··· Provided data ···
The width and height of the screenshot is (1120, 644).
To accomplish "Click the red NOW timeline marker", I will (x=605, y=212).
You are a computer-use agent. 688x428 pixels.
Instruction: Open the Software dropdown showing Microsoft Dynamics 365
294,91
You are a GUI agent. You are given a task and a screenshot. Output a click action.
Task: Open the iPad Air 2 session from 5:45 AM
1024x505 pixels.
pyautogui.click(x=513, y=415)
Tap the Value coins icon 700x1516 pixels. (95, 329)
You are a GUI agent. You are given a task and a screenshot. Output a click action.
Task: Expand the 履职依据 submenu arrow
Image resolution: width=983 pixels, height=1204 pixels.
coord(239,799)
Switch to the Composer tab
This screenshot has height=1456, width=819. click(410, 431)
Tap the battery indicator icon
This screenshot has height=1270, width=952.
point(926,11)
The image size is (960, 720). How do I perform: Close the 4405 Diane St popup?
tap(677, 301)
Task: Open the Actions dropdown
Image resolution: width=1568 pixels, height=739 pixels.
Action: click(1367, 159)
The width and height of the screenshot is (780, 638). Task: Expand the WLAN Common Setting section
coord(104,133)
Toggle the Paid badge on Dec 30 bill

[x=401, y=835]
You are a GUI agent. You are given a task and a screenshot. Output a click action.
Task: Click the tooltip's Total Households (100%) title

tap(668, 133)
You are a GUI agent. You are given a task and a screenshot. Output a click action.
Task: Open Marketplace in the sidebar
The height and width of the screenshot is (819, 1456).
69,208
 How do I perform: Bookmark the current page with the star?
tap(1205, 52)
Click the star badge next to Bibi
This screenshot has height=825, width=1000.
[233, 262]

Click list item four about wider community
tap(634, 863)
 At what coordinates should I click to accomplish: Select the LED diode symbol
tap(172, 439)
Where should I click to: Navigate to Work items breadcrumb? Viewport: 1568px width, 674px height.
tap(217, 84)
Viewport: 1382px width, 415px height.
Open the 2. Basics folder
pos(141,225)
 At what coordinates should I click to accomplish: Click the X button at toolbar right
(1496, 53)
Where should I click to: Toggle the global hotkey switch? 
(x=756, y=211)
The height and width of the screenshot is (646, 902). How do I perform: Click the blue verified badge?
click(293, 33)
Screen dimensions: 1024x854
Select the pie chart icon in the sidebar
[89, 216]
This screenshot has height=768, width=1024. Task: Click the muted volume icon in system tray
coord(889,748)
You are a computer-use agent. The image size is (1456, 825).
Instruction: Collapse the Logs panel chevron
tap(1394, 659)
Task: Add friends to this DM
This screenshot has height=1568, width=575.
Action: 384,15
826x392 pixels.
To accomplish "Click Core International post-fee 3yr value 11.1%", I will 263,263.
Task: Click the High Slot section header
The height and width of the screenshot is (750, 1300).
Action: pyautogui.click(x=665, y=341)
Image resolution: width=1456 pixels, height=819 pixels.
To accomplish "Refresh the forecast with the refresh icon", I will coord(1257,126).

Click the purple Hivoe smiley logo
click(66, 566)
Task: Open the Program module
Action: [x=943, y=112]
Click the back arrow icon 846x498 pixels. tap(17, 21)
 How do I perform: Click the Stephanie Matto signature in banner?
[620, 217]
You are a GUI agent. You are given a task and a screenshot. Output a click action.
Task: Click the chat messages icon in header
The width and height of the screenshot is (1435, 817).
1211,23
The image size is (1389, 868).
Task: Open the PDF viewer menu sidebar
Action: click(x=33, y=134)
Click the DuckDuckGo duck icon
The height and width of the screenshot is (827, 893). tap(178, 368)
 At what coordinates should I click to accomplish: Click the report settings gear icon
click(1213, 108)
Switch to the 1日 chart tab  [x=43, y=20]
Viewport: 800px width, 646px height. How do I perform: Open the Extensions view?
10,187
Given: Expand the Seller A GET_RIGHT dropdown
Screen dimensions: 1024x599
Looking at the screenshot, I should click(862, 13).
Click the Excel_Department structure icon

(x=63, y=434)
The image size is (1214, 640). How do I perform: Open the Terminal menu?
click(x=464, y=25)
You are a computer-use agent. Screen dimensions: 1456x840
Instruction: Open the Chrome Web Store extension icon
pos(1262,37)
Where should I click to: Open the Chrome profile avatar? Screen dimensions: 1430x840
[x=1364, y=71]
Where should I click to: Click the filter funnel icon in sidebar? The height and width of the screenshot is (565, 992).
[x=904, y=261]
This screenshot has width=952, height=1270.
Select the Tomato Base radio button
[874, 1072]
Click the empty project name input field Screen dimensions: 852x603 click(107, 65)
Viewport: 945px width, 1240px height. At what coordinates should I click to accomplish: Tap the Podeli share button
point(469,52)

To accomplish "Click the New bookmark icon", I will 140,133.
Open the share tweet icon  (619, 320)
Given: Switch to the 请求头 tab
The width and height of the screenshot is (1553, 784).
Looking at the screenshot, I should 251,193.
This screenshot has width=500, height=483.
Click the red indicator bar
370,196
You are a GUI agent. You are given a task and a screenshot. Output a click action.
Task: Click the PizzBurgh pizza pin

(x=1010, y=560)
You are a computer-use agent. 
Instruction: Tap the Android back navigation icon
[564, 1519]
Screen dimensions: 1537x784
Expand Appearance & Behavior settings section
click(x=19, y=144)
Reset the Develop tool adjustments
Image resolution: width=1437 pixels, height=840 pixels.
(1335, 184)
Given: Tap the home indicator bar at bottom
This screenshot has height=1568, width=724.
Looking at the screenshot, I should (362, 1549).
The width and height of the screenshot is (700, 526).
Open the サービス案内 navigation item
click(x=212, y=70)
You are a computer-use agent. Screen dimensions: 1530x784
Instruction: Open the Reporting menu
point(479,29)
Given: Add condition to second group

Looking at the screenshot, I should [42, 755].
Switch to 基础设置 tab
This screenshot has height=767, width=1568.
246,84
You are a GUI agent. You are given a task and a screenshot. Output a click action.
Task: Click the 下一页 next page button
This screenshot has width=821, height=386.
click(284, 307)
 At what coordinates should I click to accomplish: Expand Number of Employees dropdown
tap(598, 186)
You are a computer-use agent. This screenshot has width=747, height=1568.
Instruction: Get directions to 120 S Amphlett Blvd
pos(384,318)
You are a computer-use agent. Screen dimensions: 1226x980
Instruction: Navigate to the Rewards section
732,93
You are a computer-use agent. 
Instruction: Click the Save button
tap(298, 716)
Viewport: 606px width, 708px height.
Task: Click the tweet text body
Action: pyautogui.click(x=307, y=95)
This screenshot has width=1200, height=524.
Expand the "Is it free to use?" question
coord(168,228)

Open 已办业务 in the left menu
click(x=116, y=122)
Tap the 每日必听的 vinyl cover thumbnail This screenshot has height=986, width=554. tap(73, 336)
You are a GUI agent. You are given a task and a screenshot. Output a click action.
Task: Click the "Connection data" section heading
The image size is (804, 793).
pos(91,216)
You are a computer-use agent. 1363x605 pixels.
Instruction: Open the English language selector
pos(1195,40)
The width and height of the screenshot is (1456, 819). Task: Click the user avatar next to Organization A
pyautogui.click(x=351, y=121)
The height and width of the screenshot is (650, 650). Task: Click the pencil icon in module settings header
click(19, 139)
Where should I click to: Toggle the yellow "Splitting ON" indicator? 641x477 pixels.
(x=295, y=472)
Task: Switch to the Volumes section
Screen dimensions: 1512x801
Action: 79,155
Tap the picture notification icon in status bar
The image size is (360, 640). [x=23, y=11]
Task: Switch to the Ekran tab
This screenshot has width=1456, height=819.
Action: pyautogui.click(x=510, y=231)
···
→ **What is expected**: Please copy the rows above word for word, from the line that contains "The image size is (1214, 640)." through the line that contains "pos(1262,37)".

→ **Written response**:
The image size is (1214, 640). How do I perform: Open the Terminal menu?
click(x=464, y=25)
You are a computer-use agent. Screen dimensions: 1456x840
Instruction: Open the Chrome Web Store extension icon
pos(1262,37)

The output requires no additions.